Вдруг слышу я неподалеку у от себя разговор чей-то. Вслушался: разговор девичий. И догадался я, что это девки у соседова двора в шалашку от погоды спрятались да и разговаривают.
Стал я прислушиваться, про что говорят девки. И говорит одна девка:
– Да, что ни говори, а женишься – переменишься, правда истинная это. Уж то ли не молодцы наши ребята быґ ли, то ли не весельчаки, а как женились. – все как рукой сняло.
– Да,- говорит другая девка,- верно: вот хоть Павел Степанов, уж то ли не удалец был, а теперь и хвост прижал.
– Как есть хвост прижал … Где-то он теперь?
– Где? Небось сидит около своей Фенечки, либо спать завалился. Ихнее дело теперь хорошее …
– Да, уж и Фенечка, господи боже мой, вот туркаґ то? – сказала третья девка.- И где только такие родятся-то? Ни разговорится она, ни рассмеется, ходит нос повеся, точно отца с матерью похоронила.
– Говорят, он не любит ее, ну, вот она и невеселая такая
– А за что ее любить-то?

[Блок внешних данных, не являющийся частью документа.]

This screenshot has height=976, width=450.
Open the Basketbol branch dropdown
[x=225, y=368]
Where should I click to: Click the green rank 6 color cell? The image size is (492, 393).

Ни кожи, ни рожи, шут знает что.
– И то – на что это он польстился-то? Какую замухрышку взял. Такую ль ему надо!
– Може, полюбилась.
– Та, что ж это он с ней так живет-то? Если полюбилась бы, то он и жил бы с ней поладнее…
– Это вот отчего так вышло, – заговорила еще одна девка, – тут колдовство было – вот что.
– Какое колдовство?
– А такое: поправился девке-то парень, ну и приворожила она его к себе – вот и все.
– Так что же она на короткое время его приворожила-то? Она уж навек бы постаралась.
– Ну, что же, снадобье такое попалось, что на короткое время только …
– Какое же это снадобье-то?
– А кто его знает? Разные ведь есть: то порошок, то травы, а то еще что-нибудь.